Sometimes people experience emotions that they don’t know how to deal with. For some people, these emotions may be particularly intense, negative and overwhelming, leaving the individual feeling numb and detached from the rest of the world.
Such individuals may feel that the only way to get relief from the internal distress they experience, or to gain some level of control over the intensity of their emotions, is to externalize their pain. They do this by harming their own bodies.

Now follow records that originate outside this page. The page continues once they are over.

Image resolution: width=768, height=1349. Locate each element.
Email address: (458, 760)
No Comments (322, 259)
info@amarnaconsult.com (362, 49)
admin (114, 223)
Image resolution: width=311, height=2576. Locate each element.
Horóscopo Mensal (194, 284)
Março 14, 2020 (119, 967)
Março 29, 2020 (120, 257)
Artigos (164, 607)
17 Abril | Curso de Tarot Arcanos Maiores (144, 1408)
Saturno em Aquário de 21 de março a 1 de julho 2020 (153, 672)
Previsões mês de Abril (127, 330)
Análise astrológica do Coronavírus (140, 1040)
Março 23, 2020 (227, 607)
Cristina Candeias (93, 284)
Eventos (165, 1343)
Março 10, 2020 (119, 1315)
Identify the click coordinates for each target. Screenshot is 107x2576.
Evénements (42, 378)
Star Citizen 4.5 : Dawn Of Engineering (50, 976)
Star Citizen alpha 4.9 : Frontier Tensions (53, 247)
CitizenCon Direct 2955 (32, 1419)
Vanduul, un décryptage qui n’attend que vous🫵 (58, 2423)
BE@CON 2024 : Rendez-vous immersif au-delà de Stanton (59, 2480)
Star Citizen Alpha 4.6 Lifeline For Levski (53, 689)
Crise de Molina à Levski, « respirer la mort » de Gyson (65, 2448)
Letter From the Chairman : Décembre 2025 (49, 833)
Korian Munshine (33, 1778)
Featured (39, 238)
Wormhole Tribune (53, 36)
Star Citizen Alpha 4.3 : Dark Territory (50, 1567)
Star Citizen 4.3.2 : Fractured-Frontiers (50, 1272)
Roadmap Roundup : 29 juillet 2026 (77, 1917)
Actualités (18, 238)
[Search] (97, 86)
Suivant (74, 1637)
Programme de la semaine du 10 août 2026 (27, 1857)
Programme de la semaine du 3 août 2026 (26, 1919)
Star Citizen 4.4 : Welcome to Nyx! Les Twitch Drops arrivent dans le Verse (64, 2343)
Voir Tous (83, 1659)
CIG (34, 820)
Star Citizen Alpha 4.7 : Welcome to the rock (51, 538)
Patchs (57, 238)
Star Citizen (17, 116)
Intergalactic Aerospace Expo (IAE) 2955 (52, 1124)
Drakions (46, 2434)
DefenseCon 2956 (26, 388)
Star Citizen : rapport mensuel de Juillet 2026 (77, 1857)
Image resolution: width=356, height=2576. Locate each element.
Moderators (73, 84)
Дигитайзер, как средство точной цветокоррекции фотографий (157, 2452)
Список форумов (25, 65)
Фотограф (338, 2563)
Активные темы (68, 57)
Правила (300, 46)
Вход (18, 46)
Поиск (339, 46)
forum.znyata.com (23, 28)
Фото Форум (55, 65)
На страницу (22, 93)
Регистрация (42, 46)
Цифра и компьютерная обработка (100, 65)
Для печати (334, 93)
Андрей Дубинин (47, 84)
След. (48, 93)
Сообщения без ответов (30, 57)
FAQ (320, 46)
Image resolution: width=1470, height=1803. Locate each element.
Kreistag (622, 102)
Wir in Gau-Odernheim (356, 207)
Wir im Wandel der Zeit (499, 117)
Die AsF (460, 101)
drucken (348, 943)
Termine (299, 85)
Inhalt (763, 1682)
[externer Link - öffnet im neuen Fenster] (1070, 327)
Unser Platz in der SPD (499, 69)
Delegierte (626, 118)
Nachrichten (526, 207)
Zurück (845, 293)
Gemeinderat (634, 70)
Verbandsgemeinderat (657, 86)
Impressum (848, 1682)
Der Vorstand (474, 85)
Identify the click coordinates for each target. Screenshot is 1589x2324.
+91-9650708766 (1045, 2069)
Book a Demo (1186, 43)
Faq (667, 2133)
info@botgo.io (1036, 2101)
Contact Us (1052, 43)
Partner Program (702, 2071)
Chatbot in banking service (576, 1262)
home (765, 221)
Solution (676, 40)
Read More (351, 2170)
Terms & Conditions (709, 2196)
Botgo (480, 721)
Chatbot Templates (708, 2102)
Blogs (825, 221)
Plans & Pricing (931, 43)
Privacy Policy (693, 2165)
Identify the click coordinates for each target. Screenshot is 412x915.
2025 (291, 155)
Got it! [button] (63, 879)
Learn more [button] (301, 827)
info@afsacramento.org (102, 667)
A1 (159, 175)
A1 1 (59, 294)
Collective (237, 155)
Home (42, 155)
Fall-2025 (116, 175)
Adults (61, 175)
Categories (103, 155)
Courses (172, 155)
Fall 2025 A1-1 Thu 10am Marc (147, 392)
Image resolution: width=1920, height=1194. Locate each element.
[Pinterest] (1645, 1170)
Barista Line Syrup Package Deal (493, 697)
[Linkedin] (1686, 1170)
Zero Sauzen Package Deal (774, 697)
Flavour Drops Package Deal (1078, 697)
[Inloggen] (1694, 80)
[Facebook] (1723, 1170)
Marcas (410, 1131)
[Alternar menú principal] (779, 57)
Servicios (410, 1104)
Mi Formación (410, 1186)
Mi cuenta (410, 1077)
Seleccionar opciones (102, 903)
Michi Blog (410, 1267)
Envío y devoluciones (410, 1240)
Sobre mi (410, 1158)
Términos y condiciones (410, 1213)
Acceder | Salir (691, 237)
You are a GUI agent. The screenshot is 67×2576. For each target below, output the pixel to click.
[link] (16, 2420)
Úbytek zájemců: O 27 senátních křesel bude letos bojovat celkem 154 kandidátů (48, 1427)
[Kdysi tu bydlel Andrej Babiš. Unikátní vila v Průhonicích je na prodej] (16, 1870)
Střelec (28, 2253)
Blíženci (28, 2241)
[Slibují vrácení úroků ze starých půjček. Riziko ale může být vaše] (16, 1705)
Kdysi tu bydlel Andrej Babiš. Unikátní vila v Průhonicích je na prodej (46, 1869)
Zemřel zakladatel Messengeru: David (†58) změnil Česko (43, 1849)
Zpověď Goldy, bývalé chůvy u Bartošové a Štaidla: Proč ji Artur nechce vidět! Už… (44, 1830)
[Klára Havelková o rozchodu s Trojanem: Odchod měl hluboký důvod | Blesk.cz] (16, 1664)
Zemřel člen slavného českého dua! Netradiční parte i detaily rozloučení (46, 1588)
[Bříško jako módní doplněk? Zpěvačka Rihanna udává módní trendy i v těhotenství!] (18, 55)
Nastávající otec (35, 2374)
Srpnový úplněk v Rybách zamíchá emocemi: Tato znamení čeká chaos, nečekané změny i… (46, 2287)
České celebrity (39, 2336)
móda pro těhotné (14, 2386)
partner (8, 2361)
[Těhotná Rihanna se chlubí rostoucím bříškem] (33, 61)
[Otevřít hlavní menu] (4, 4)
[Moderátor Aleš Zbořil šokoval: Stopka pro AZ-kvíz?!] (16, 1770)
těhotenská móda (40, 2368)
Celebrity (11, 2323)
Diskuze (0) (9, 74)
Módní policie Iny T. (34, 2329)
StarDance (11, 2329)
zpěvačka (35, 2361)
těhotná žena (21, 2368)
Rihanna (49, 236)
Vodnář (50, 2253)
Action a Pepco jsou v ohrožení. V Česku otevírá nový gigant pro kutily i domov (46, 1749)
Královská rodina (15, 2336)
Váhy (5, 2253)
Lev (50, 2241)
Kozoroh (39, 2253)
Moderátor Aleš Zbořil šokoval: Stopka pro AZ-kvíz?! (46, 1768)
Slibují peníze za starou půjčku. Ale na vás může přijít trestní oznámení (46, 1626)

This externalization of pain by hurting themselves allows them to ‘feel alive’ in the face of intense numbness. We call such behaviours self-harming behaviours or ‘self harm’. Self-harm includes anything done to intentionally injure oneself.
Signs and symptoms might include:
- Cutting or severely scratching your skin
- Burning or scalding yourself
- Hitting yourself or banging your head
- Punching things or throwing your body against walls and hard objects
- Sticking objects into your skin
- Intentionally preventing wounds from healing
- Swallowing poisonous substances or inappropriate objects
Other ways of self-harming include less obvious ways of hurting yourself or putting yourself in danger, such as driving recklessly, binge drinking, taking too many drugs, and having unsafe sex.
As you can see, self-harm is complex. There are many reasons why people self-harm, so it’s important for individuals who find themselves cutting or burning themselves to seek out professionals who understand how and why self harming behaviours occur.